Court Opinion

ID: 9460961
Source: CourtListenerOpinion
Date Created: 2023-08-04 22:03:21.689116+00
Date Added: 2024-06-11T17:36:50.503317
License: Public Domain

WIDENER, Circuit Judge
(concurring and dissenting):
While I concur with the majority to a considerable extent, I am respectfully unable to agree that the venue provisions of 18 U.S.C. § 659, as applicable to the offense of carrying or transporting such stolen goods in interstate commerce, are not to be read literally, or that the prosecution’s cross-examination of witness Sauvogeot, by use of a prior statement which he could not remember making, was proper.
Since, as the majority points out, Count Two was an indictment under the “separate offense” provision of § 659, I think it should have been tried under the venue provisions of the very statute which created the crime. The venue provisions of the statute creating the crime are clear, the words used being “shall be deemed to have been committed.” I am further of opinion that this is an express exception to 18 U.S.C. § 3237. I am unable to see how Congress may create an exception unless to act as it has here.
I am of opinion the district court erred in allowing, the iding of the statement of the witness Sauvogeot to him in the presence of the jury, and then instructing the jury to disregard the questions.

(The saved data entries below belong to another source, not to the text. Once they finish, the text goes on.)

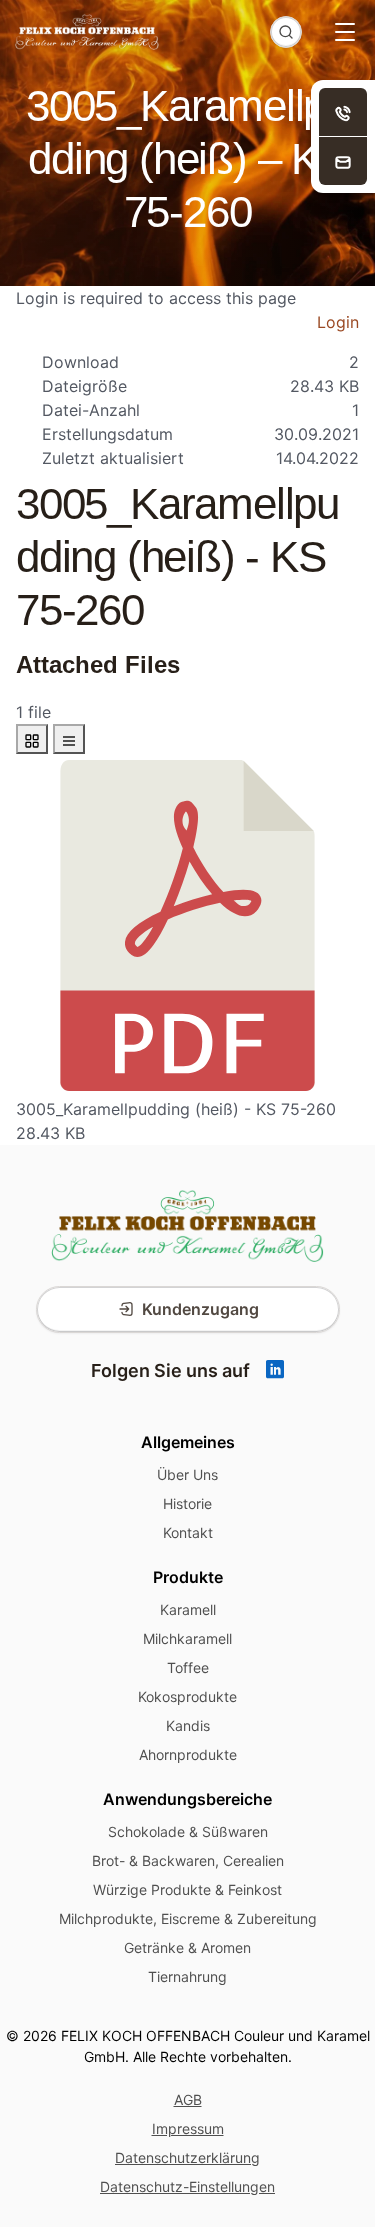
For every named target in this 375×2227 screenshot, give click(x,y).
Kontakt (188, 1532)
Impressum (188, 2128)
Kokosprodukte (187, 1696)
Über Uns (187, 1474)
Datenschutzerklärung (187, 2157)
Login (338, 322)
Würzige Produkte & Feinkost (187, 1889)
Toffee (188, 1667)
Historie (187, 1503)
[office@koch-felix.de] (343, 161)
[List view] (69, 739)
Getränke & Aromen (187, 1947)
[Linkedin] (275, 1370)
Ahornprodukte (188, 1754)
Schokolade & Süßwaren (188, 1831)
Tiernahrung (187, 1976)
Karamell (188, 1609)
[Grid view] (32, 739)
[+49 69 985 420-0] (343, 112)
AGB (188, 2099)
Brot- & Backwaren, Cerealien (188, 1860)
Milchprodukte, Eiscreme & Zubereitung (188, 1918)
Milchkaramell (187, 1638)
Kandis (188, 1725)
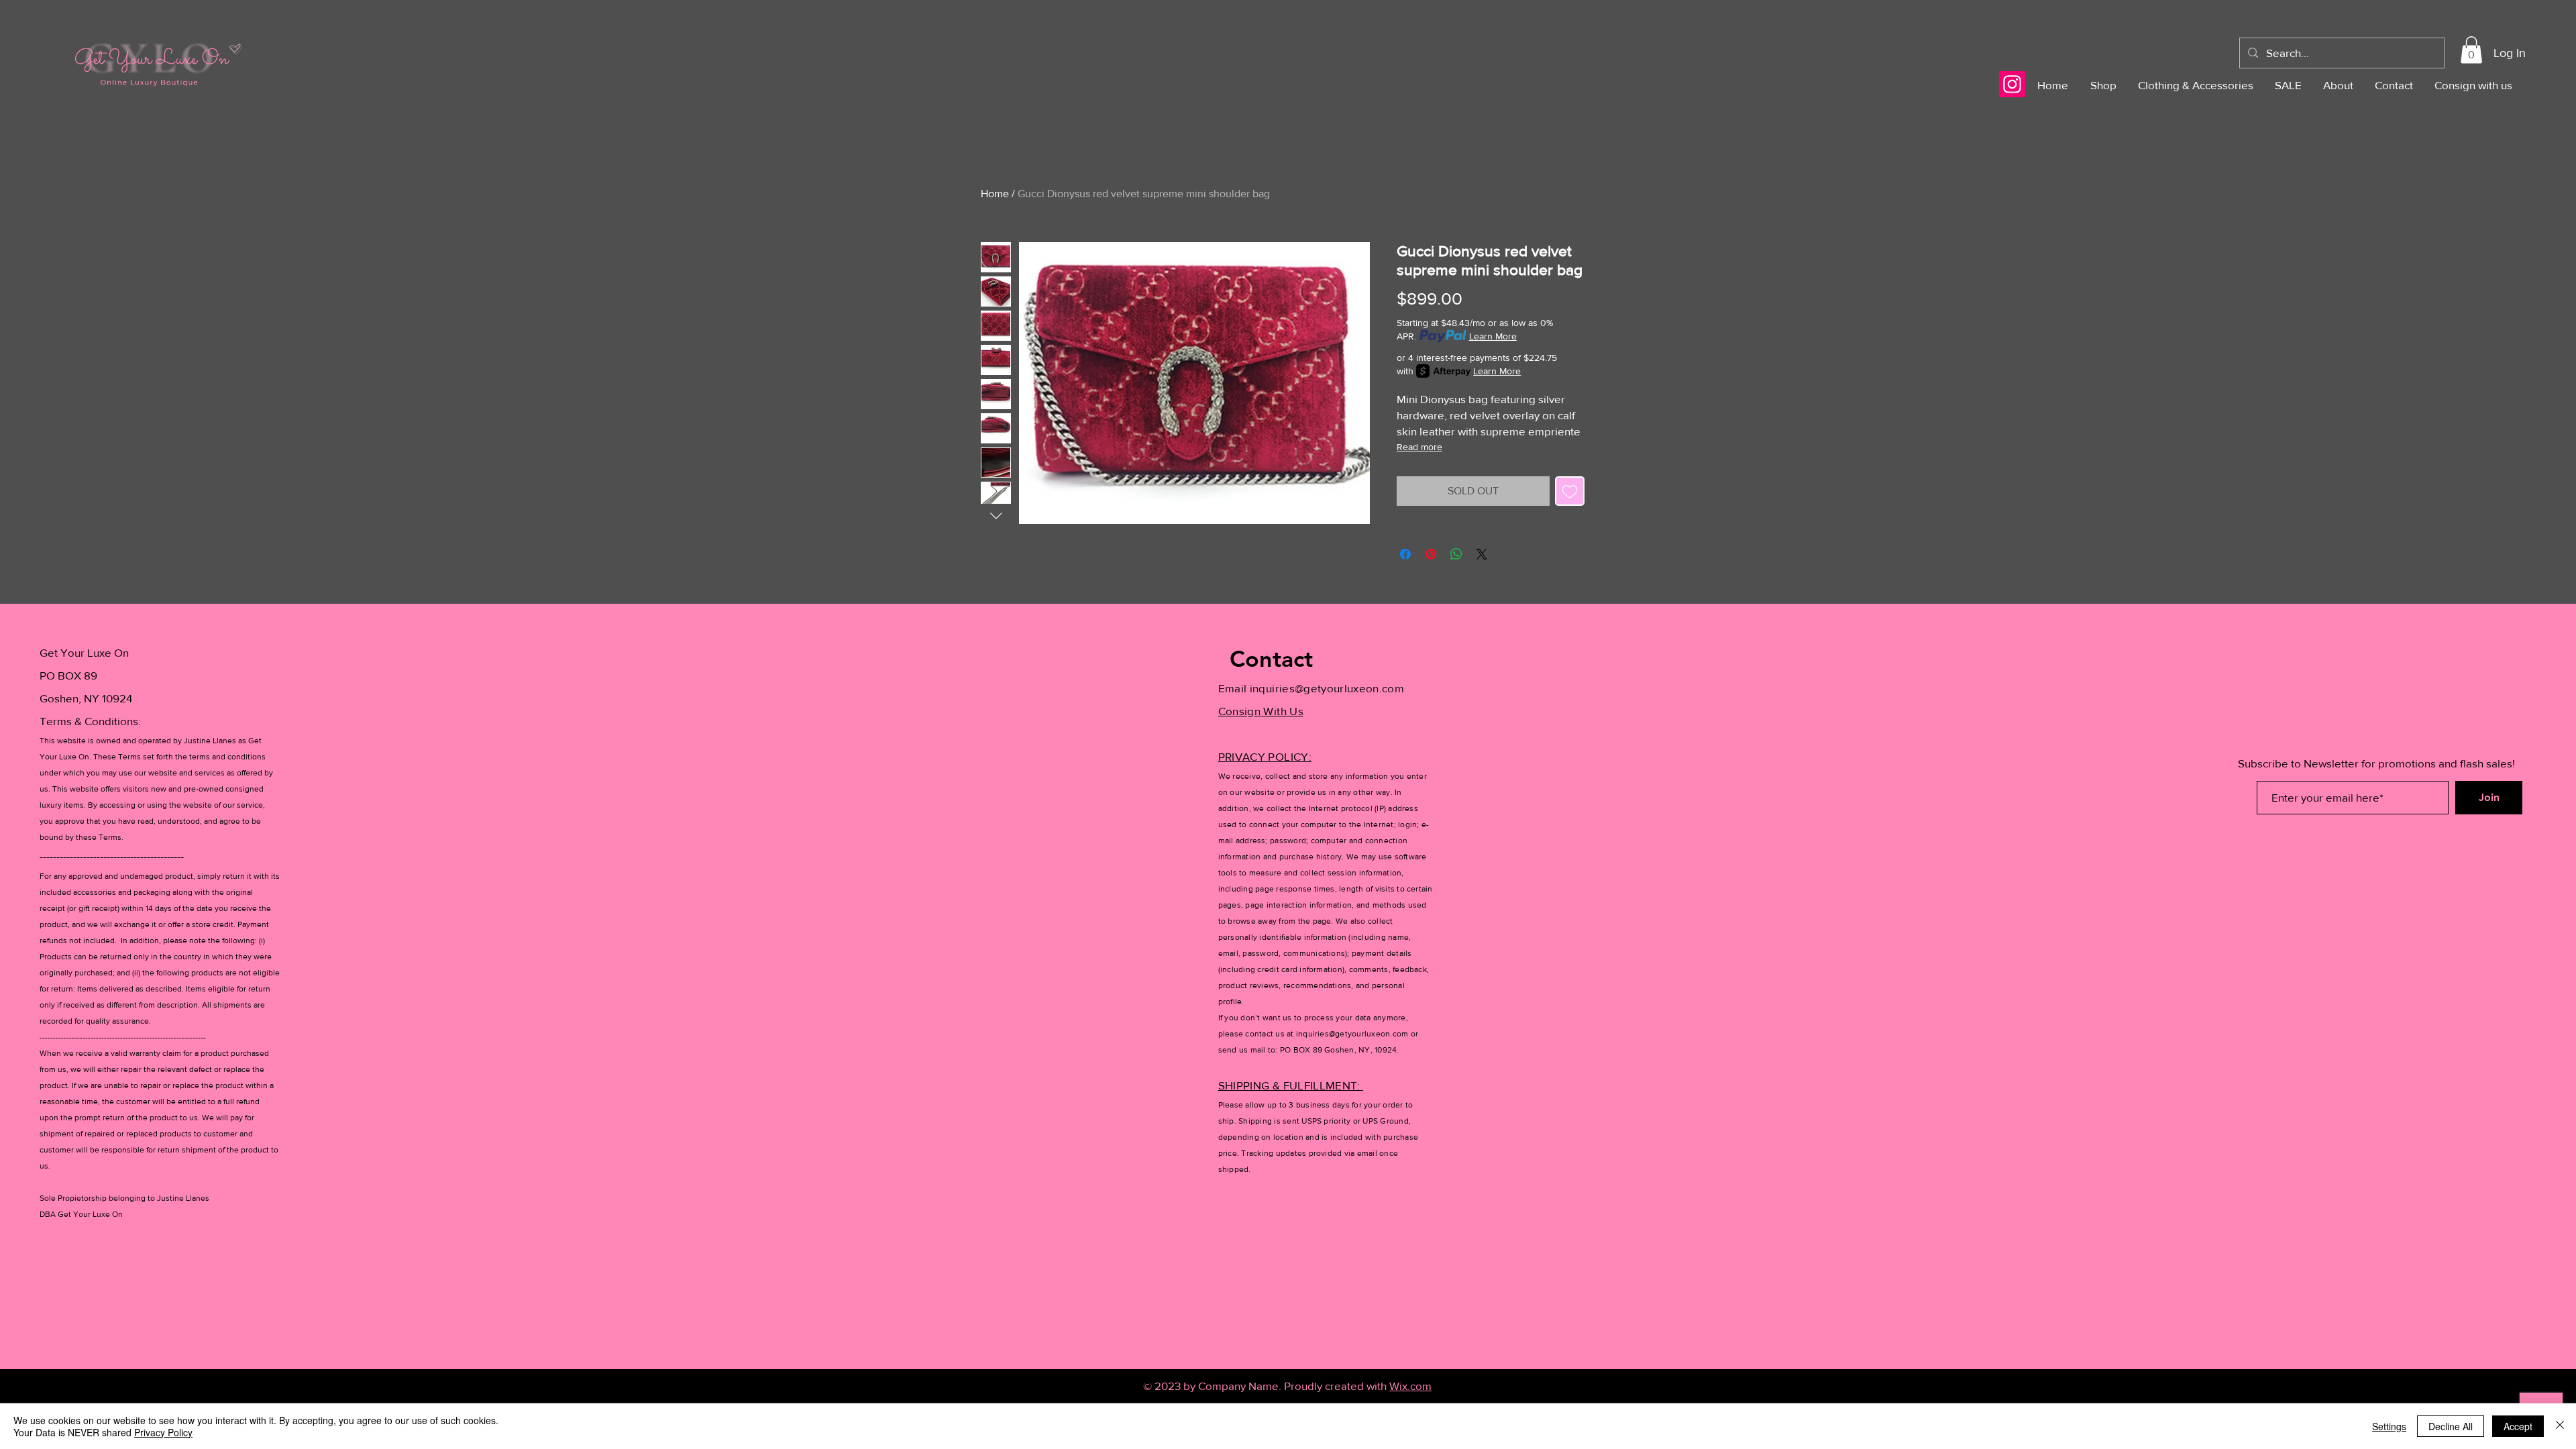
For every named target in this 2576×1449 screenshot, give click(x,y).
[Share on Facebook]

Douglas v. Alabama, 380 U.S. 415, 85 S.Ct. 1074, 13 L.Ed.2d 934 (1965); Roberts v. Russell, 392 U.S. 293, 88 S.Ct. 1921, 20 L.Ed.2d 1100 (1968); Bruton v. United States, 391 U.S. 123, 88 S.Ct. 1620, 20 L.Ed.2d 476 (1968).
I share the doubts of the majority as to the admissibility of the testimony of Bruno concerning other crimes of ’the accused, and would go further. I think the evidence inadmissible under Lovely v. United States, 169 F.2d 386 (4th Cir. 1948).